Detecting complete bone fossils of a dinosaur

Japanese and Mongolian scientists have successfully restored the fossilized skeleton of an immature dinosaur from 70 million years ago.

Scientists found fossil bones of the Tarbosaurus dinosaur, a large carnivorous dinosaur, in a sandstone block they dug in August 2006 in the Gobi Desert, Mongolia.

According to Takuji Yokoyama, spokesperson for Hayashibara Natural Science Museum in Japan, co-organizer of joint research projects between Japan and Mongolia: 'We are lucky to find things turned out to be one. Complete skeleton, featuring all the important parts of a dinosaur.

After two years of recovery, scientists discovered fossil skeletons missing only one neck bone and the head of the tail bone.

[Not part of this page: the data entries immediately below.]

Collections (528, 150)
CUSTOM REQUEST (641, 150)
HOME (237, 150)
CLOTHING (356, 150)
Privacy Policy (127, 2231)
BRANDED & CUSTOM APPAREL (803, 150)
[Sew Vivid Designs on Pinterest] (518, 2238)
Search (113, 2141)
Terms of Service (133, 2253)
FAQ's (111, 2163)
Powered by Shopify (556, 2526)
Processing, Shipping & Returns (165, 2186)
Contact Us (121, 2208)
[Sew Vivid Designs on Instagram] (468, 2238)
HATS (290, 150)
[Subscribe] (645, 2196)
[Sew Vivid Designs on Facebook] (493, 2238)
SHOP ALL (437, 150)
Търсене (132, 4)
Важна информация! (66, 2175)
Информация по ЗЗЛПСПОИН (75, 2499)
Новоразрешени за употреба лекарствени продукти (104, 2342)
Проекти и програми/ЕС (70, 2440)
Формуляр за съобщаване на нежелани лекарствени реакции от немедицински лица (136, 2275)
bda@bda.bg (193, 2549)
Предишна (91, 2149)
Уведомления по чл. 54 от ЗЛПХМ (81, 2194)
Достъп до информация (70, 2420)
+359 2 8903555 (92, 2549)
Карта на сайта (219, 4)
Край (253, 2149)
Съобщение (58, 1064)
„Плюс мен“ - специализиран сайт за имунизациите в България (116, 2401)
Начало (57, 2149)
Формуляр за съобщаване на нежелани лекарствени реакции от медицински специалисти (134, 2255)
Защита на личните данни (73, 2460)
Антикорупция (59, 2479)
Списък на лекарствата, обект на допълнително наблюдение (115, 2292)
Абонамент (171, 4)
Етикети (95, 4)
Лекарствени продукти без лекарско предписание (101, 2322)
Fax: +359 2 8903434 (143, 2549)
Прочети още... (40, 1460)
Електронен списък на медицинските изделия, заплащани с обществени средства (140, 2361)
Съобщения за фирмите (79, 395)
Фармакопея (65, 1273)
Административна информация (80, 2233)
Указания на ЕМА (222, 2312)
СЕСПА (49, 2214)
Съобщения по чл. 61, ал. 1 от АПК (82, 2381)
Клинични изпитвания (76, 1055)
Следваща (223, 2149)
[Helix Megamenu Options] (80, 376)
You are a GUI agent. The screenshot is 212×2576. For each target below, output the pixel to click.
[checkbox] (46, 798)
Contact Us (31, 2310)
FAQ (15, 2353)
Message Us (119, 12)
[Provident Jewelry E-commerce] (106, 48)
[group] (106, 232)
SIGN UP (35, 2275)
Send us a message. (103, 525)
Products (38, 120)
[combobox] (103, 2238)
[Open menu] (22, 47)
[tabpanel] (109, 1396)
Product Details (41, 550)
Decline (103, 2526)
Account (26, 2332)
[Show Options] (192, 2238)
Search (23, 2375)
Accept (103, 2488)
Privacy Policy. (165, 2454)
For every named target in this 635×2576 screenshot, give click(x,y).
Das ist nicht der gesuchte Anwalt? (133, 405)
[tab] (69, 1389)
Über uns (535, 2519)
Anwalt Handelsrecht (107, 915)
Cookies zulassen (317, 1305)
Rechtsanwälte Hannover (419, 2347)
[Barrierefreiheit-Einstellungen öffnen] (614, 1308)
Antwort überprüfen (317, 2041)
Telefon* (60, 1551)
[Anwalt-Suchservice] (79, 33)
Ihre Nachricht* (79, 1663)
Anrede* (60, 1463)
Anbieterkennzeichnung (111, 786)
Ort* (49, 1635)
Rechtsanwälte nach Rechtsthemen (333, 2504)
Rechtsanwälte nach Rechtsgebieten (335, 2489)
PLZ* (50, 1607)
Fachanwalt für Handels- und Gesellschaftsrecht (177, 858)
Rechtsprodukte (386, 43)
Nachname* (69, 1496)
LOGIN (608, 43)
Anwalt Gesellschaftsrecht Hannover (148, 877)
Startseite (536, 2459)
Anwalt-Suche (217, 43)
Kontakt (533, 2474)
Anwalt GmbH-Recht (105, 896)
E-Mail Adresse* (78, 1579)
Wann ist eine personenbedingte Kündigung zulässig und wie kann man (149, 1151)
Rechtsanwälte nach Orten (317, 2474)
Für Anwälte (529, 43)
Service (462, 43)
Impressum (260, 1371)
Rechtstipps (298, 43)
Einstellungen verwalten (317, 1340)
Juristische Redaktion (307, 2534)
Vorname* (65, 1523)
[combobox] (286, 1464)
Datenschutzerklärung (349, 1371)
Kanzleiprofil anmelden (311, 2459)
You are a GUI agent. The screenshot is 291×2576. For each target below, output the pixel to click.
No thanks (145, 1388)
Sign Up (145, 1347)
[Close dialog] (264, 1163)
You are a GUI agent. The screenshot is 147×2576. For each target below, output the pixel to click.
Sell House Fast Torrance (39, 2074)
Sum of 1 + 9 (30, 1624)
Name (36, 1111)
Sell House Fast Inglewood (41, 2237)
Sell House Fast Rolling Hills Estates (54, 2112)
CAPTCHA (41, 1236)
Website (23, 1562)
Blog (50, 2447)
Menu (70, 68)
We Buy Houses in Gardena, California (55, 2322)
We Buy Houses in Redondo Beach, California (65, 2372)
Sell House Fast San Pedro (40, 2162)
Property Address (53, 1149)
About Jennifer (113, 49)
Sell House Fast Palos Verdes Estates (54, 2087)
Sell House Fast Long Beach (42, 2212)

The fossil bones of immature dinosaurs are often found in a state that is no longer intact because they are destroyed by the weather, or torn into pieces by other carnivores. Therefore, this latest discovery opens up opportunities for scientists to learn more about dinosaur development.

The newly discovered dinosaur fossil is believed to be a 5-year-old, 2m-long dinosaur. Adult dinosaurs of this species are thought to be more than 12m long.

There is no clear gender of this dinosaur. Scientists have found its fossil bone at the geography that was formed 70 million years ago, at the end of the Cretaceous period.

Japanese scientists and colleagues from the Center for Paleontology, the Mongolian Academy of Sciences, have jointly unearthed this dinosaur fossil in the Gobi Desert since 1993.